IR drop analysis calculates the voltage drop across the on-chip power distribution network (power grid) caused by resistive losses in the metal wiring — determining how much voltage actually reaches each transistor compared to the nominal supply voltage.

Why IR Drop Matters

• The power grid delivers supply voltage (VDD) and ground (VSS) to billions of transistors through a network of metal wires, vias, and bumps.
• Every conductor has resistance ($R$), and when current ($I$) flows, it creates a voltage drop: $V_{drop} = I \times R$.
• Transistors receiving reduced voltage (VDD - IR drop) operate slower — timing margins shrink.
• If IR drop is excessive, circuits may fail to meet timing or even malfunction completely.
• At advanced nodes with lower supply voltages (0.5–0.8V), even a 50mV drop represents 6–10% of VDD — a critical performance impact.

Types of IR Drop

• Static (Average) IR Drop: Based on the average current drawn by each block over time. Shows the steady-state voltage distribution. Used for early power grid planning.
• Dynamic (Transient) IR Drop: Accounts for instantaneous current surges when many circuits switch simultaneously. Often much larger than static IR drop. Occurs during clock edges and burst activity.

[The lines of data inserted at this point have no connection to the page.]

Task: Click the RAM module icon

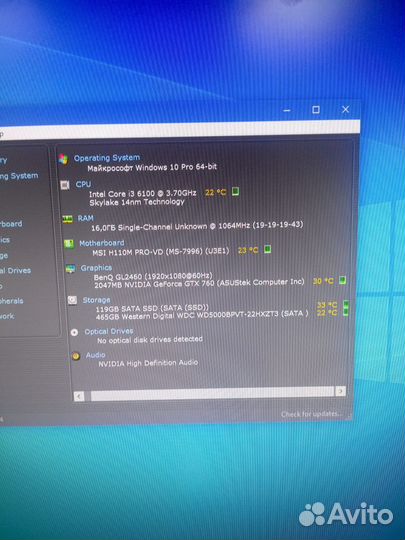Action: 68,219
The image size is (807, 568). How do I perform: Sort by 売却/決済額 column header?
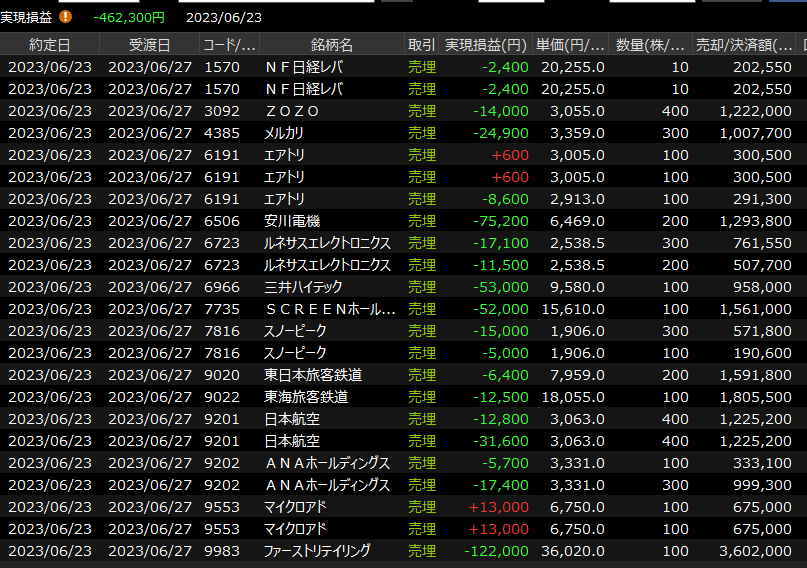tap(744, 45)
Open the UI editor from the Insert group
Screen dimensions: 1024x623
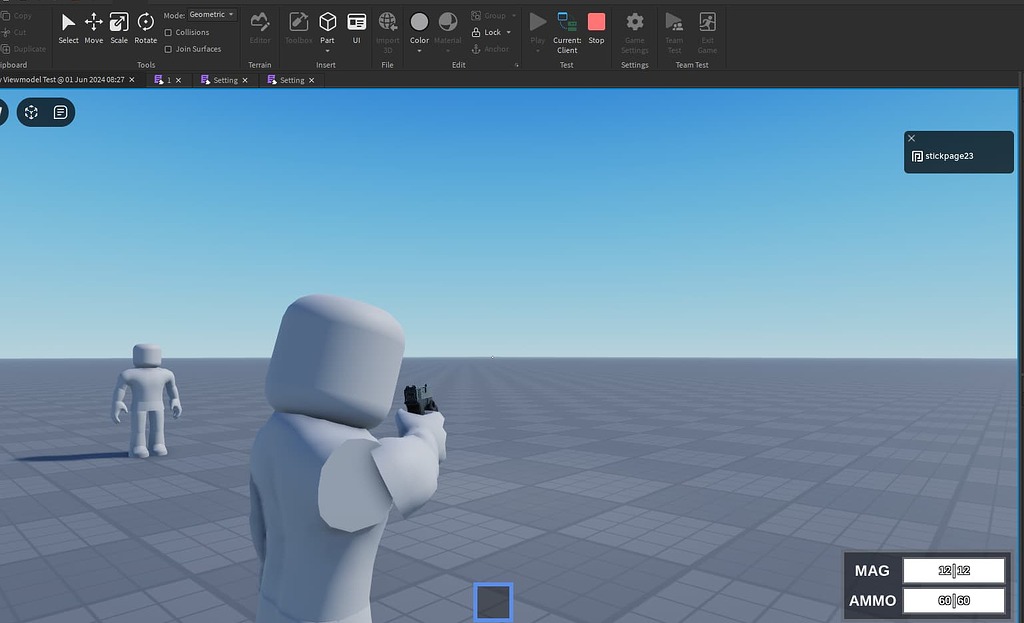(357, 25)
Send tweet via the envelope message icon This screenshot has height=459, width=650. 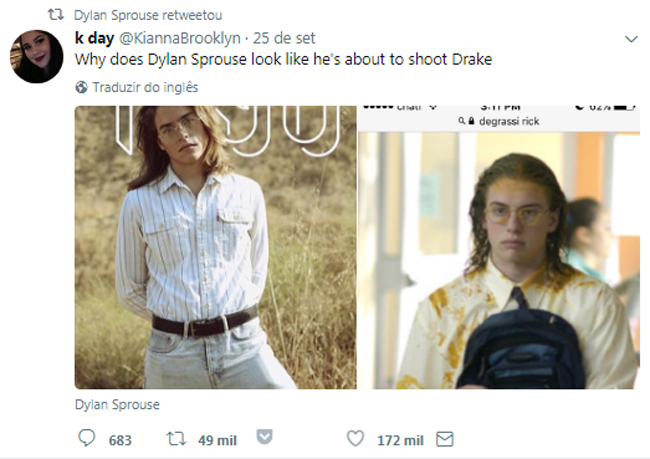[x=446, y=439]
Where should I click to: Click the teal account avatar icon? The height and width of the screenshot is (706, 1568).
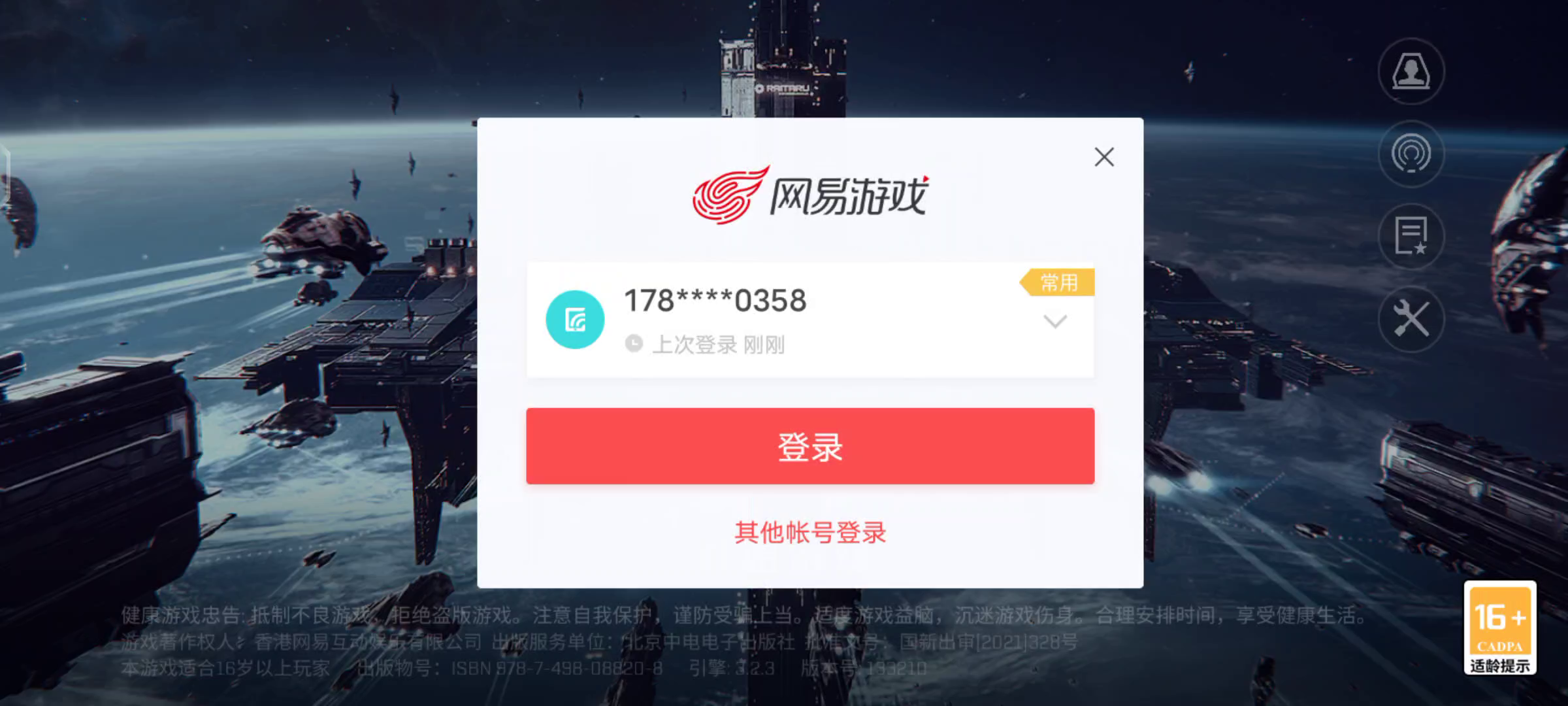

What IR Drop Analysis Reveals

• Voltage Maps: Color-coded maps showing the delivered voltage at every point on the die. Red zones indicate critical IR drop.
• Hot Spots: Locations where IR drop exceeds the design limit — typically in high-activity blocks far from power bumps.
• Worst-Case Scenarios: Dynamic analysis identifies which switching patterns cause the largest instantaneous voltage dips.
• EM Risk Correlation: High-current paths identified in IR drop analysis often correspond to electromigration risk areas.

Factors Affecting IR Drop

• Power Grid Density: More metal allocated to power → lower resistance → less IR drop. But consumes routing resources.
• Bump/Pad Placement: Power bumps closer to high-activity blocks reduce IR drop.
• Decoupling Capacitors: On-die decaps help with dynamic IR drop by supplying local charge during current surges.
• Metal Layer Allocation: Thicker top metals with lower sheet resistance carry global power distribution.
• Current Distribution: Balanced current draw across the die reduces worst-case IR drop.

Analysis Workflow

1. Extract the power grid (metal geometry, resistance, via resistance) from the physical layout. 2. Apply current sources at each instance (standard cell, memory block) based on power estimates or activity-based power analysis. 3. Solve the resistive network (and RC network for dynamic analysis) to compute node voltages. 4. Check voltage at each instance against the minimum operating voltage. 5. Fix violations by adding metal straps, power bumps, or redistribution.

IR drop analysis is essential for power integrity — as supply voltages shrink and power density increases at each technology node, ensuring adequate voltage delivery becomes one of the most challenging aspects of physical design.